Tuesday, October 14, 2008

Executions and Surmises

From the viewpoint of René Girard's mimetic theory, the findings of Amnesty International make perfect sense:
Amnesty's report - Affront to justice: Death penalty in Saudi Arabia - says there has been a sharp increase in executions in the last two years in the conservative Muslim kingdom.

There were 158 recorded executions in 2007 and the figure between January and August 2008 stood at 71.

The state does not provide official statistics but Amnesty said it had recorded at least 1,695 executions between 1985 and May 2008.

Of these, 830 were foreign nationals - a highly disproportionate figure since foreigners make up about one-quarter of the country's population.

In some cases, execution is followed by crucifixion, Amnesty says in its report.

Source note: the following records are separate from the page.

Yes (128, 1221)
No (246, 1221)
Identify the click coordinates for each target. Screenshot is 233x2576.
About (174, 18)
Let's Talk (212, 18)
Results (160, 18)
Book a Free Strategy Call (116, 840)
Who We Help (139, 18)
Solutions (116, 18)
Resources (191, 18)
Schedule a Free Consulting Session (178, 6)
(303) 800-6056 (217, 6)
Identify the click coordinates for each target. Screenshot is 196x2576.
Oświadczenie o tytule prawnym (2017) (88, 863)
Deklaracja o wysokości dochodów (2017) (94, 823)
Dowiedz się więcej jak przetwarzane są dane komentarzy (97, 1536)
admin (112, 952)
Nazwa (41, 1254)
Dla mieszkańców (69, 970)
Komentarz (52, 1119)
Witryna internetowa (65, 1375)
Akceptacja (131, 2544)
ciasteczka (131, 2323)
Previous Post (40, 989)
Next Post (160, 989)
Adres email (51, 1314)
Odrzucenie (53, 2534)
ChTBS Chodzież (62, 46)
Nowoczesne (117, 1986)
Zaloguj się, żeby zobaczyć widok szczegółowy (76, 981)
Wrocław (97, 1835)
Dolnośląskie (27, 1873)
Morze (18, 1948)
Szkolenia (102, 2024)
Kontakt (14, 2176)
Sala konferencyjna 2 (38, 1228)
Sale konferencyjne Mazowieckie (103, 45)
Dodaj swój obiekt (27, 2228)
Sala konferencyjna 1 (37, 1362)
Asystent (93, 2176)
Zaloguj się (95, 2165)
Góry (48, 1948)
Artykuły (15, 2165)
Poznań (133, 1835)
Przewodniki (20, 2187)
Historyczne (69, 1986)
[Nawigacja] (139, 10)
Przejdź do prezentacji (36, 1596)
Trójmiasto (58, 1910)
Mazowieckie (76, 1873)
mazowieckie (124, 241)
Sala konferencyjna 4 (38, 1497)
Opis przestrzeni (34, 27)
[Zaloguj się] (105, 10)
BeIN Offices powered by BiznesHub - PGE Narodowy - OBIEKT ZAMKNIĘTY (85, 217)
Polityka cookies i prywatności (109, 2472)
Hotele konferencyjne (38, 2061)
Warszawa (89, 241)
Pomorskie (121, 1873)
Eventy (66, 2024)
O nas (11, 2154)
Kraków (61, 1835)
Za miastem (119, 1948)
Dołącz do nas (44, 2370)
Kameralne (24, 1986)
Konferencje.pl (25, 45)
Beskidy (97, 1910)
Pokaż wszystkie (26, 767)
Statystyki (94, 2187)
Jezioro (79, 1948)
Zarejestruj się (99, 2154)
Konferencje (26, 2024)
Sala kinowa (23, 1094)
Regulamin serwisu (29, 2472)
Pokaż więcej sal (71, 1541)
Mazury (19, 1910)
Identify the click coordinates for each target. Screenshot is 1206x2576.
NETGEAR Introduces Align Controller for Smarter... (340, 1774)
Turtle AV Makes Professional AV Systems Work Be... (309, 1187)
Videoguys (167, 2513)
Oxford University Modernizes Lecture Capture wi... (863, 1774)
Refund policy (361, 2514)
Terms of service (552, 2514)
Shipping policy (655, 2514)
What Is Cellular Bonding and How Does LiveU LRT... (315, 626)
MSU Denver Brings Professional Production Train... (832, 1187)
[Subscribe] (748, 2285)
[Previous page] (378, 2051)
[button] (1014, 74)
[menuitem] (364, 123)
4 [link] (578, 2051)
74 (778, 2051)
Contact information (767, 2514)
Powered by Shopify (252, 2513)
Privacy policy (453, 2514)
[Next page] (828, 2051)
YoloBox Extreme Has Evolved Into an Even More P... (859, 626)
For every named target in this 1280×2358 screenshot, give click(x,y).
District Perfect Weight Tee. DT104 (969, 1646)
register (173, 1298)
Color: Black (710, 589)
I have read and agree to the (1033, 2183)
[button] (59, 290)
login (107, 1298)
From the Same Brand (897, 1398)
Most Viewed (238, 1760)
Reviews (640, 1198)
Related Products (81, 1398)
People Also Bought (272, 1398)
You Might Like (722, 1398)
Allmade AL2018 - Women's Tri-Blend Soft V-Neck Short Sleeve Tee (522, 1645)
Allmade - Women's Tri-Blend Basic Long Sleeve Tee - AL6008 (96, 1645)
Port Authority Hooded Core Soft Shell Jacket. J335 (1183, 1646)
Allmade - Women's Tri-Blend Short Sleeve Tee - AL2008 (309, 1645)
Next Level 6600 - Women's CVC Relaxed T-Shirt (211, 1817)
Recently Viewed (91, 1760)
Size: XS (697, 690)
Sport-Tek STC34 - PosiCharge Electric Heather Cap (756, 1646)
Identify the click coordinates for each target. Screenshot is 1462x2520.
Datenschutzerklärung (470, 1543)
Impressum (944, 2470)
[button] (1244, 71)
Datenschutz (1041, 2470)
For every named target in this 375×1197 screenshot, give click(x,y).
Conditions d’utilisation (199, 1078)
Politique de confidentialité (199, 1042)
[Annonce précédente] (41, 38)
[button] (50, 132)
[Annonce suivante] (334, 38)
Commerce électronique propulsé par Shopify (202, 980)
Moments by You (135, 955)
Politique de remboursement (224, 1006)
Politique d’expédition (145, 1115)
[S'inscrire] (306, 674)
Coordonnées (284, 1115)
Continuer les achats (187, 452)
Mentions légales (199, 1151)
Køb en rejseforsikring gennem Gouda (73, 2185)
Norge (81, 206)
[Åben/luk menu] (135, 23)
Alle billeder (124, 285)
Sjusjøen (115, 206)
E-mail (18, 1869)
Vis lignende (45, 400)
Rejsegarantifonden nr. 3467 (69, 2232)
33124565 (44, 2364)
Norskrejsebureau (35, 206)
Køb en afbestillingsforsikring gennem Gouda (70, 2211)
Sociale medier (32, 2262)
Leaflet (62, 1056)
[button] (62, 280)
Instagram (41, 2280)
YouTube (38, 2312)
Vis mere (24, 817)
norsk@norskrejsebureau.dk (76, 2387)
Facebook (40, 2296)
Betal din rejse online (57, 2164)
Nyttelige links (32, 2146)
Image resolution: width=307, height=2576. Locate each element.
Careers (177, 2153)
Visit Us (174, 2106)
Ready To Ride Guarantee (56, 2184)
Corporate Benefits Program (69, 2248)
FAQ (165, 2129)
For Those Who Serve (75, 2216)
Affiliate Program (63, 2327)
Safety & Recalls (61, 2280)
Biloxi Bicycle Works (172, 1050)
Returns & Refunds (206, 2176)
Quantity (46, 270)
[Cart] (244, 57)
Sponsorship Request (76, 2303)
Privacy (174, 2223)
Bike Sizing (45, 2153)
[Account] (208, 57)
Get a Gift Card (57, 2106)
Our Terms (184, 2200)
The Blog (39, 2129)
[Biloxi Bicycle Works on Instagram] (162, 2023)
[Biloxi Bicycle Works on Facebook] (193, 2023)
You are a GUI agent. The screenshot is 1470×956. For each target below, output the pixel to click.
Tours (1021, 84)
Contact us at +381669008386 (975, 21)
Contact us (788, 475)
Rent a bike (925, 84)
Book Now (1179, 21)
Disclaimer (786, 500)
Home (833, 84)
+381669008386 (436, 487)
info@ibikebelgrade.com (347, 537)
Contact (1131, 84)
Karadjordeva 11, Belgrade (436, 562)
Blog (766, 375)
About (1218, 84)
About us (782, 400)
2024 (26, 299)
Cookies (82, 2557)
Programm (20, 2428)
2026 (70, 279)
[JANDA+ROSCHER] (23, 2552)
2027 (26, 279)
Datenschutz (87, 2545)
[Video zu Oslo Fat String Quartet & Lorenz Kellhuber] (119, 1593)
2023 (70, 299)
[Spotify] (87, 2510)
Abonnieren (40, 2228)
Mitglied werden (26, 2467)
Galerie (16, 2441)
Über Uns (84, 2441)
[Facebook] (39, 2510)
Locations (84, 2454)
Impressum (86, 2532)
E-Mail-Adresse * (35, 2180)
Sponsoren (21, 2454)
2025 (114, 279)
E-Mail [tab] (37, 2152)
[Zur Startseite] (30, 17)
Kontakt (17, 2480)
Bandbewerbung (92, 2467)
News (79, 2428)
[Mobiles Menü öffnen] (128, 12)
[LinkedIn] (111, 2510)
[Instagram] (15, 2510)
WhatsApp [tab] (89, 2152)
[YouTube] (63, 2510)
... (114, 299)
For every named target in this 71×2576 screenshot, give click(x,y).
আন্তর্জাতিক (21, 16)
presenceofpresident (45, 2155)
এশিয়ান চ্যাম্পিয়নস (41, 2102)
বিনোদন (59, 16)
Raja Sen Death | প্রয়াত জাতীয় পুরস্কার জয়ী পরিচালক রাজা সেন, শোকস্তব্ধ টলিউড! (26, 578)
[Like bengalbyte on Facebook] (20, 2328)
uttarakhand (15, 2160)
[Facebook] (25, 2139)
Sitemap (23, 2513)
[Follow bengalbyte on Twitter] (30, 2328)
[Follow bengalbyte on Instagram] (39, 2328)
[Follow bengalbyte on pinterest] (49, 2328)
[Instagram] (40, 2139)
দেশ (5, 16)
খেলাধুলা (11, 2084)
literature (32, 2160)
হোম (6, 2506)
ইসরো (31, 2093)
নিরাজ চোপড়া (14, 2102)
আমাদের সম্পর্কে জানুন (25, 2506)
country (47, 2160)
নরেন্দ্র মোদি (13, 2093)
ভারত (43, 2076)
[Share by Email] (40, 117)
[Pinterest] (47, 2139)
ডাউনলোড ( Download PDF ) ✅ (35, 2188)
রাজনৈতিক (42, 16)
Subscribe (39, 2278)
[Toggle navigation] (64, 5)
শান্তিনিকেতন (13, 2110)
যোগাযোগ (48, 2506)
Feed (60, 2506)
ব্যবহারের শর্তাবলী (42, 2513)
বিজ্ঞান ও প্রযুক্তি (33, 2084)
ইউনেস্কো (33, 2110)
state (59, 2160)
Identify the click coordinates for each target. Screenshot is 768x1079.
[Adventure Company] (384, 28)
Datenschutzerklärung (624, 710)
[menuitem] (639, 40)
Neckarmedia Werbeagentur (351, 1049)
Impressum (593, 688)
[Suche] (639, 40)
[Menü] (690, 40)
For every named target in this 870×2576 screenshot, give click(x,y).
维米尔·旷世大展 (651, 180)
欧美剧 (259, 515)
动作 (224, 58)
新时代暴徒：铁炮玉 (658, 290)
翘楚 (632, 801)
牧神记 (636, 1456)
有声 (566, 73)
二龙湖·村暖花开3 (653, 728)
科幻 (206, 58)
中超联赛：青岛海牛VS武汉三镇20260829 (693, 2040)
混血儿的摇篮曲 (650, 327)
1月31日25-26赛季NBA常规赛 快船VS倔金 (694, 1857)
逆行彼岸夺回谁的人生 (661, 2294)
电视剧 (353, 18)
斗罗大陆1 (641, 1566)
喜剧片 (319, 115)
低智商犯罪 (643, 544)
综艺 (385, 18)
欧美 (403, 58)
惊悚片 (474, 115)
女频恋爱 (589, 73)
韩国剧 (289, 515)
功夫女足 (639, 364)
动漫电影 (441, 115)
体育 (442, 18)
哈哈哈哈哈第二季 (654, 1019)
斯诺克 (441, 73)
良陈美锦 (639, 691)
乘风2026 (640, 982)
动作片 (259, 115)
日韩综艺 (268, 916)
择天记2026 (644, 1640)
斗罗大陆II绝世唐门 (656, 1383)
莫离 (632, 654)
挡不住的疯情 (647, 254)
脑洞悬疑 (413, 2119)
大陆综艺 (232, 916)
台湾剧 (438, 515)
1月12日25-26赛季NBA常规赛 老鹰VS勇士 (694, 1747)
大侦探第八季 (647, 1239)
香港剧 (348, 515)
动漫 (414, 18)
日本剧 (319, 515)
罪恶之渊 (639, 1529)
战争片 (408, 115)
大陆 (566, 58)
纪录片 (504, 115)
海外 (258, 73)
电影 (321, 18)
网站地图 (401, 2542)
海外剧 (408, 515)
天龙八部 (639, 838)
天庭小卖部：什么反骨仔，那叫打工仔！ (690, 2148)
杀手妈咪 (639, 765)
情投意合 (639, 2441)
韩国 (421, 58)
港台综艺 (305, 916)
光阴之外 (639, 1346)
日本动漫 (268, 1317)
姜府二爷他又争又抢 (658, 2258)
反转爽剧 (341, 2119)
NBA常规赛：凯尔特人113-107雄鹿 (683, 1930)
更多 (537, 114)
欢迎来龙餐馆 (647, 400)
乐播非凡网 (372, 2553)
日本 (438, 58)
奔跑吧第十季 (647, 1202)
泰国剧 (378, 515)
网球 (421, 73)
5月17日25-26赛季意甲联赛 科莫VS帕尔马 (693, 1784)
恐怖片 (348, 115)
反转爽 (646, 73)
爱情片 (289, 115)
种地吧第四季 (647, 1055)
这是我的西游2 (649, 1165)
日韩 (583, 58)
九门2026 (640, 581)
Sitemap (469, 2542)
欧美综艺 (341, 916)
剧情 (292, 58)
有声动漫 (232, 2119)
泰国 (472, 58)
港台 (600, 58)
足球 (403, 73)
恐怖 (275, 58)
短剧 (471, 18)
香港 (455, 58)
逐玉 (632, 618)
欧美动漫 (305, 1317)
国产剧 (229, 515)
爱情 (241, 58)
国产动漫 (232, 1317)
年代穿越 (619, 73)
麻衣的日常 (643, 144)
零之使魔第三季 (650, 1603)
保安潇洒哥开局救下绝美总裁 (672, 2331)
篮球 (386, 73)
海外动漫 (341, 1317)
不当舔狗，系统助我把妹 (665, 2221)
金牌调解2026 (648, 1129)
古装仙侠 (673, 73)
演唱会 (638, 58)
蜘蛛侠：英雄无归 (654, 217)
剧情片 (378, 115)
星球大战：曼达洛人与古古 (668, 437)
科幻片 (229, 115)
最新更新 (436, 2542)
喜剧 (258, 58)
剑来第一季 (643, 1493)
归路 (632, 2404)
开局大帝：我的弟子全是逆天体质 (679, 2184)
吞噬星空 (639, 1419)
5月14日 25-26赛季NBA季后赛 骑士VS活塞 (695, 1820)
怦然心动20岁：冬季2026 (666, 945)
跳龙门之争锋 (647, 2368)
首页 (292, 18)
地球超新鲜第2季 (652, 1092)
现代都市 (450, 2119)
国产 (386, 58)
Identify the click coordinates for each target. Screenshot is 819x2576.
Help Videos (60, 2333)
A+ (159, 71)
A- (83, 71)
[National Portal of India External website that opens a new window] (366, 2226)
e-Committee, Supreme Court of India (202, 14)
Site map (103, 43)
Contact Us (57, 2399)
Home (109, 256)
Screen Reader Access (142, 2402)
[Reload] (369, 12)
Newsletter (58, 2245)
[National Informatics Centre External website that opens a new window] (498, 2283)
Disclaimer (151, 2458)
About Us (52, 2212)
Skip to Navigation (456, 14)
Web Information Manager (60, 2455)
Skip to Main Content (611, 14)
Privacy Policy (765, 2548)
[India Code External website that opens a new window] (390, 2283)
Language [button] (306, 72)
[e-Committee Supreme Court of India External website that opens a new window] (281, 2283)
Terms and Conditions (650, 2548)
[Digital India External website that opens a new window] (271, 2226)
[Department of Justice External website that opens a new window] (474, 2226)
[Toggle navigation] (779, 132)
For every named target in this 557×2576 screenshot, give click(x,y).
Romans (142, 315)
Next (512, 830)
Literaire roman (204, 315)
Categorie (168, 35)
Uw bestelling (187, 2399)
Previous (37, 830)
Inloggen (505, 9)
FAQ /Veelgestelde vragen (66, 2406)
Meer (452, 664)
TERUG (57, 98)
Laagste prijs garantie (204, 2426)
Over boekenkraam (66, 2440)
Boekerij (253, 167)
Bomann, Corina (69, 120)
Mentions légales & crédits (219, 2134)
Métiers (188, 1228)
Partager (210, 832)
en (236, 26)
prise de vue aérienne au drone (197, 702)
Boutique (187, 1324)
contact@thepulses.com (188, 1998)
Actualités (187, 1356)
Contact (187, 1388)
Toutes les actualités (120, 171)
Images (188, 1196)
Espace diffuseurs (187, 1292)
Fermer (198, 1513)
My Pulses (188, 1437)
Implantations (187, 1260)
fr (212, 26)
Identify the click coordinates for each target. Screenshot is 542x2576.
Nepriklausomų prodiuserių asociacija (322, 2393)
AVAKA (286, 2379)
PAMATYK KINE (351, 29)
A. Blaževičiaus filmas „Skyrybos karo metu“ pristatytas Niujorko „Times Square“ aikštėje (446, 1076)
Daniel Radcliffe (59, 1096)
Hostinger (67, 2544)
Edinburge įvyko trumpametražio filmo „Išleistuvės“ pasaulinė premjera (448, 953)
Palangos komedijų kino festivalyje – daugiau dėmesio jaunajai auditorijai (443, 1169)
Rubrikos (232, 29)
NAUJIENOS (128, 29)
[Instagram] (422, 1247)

Saudi officials were not immediately available to comment. They routinely defend beheadings as a quick and clean form of execution sanctioned by the Islamic faith
(my emphases - ht: Real Clear Religion). Read all …
A few surmises: (a) foreign nationals make splendid victims in the view of the "primitive sacred," from Girard's point of view; they have no relatives or backers of influence, generally, to cover their back, as the kids say today. (b) Crucifixion ... crucifixion? Enough said. (c) The increase in executions, feeding of the victimary apparatus of the primitive sacred, is a tell-tale indicator of a weakening of what Hamerton-Kelly calls the "Generative Mimetic Scapegoating Mechanism" of a culture.

Is this good news, or bad news? Too early to tell, in my opinion. What it does say, however, is that this predominantly Wahhabi nation of Saudi Arabia is surreptitiously dependent on and part and parcel with pagan religion, the characteristics of which are manifest and well-documented in the taxonomy provided not only Girard but such notables as former Jungian Jeffrey Burke Satinover.